VIA AMERINA
La via Amerina è una strada romana che attraversa il territorio falisco, conservando l'eco profonda dell'età medievale e della tradizione cristiana; in tal senso, è riuscita ad assorbire le memorie storiche ed artistiche delle aree interessate, offrendo il punto di riferimento per l'identificazione di un preciso itinerario culturale ed ambientale.
L’Assessorato alla Cultura, Spettacolo, Sport della Regione Lazio ha riconosciuto come Area Integrata il Comprensorio della Via Amerina e delle Forre ed ha individuato nei dieci comuni dell’area, di cui Civita Castellana è soggetto capofila.
I comuni della Area Integrata Via Amerina e delle Forre: Calcata, Castel Sant’Elia, Civita Castellana, Corchiano, Fabrica di Roma, Faleria, Gallese, Nepi, Orte, Vasanello.
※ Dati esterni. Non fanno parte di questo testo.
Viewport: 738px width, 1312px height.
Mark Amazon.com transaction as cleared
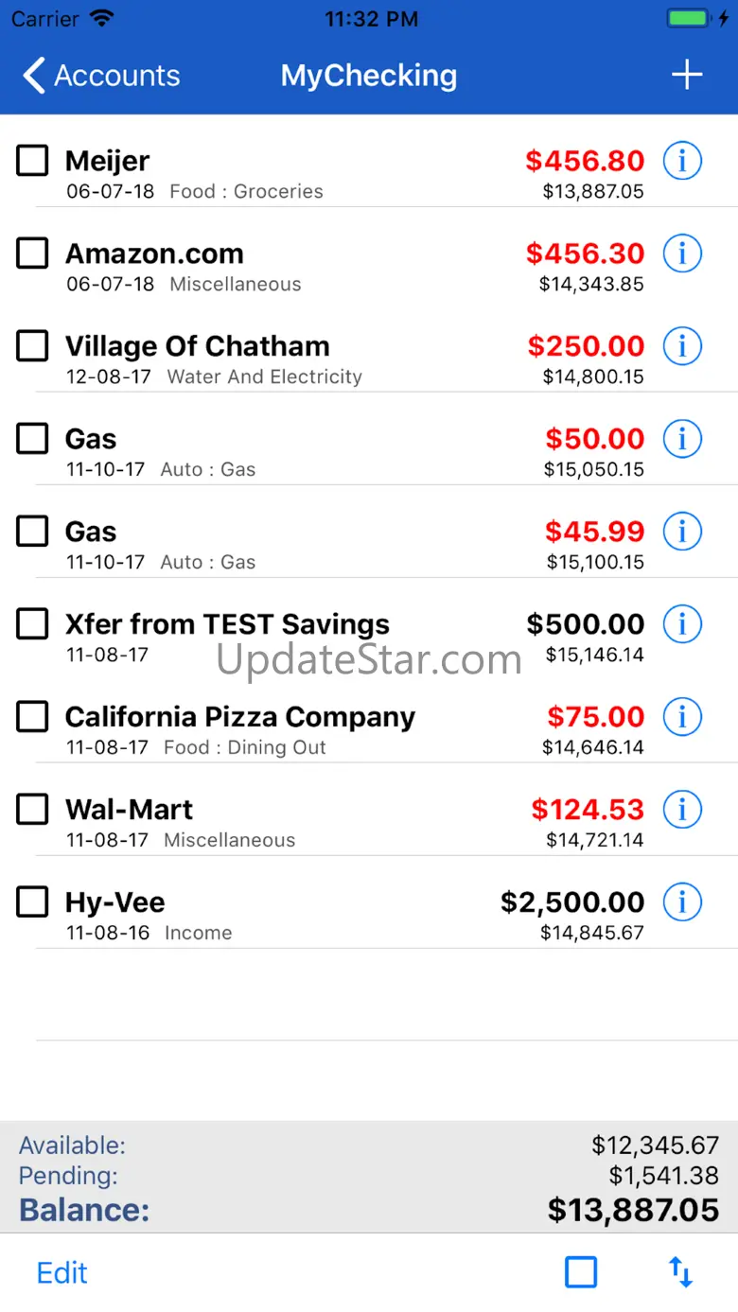pyautogui.click(x=32, y=254)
Dalla storia al fascino dei paesaggi, dalla cultura all’enogastronomia e alle tradizioni popolari, la Via Amerina, ancora oggi poco conosciuta ai più, presenta infatti un’ampia gamma di potenzialità, in grado di attrarre un turismo con svariati interessi.
La Via Amerina si stacca dalla Cassia nella Valle del Baccano e attraversa l'agro falisco fino ad Orte, il Tevere e la città di Amelia (Ameria). Essa attraversa le forre, profonde valli incise dai corsi d'acqua sul plateau vulcanico, con numerosi ponti e tagliate. Dopo la fine del dominio romano, la Via Amerina fu l'unico percorso sicuro tra Roma e Ravenna durante l'invasione longobarda.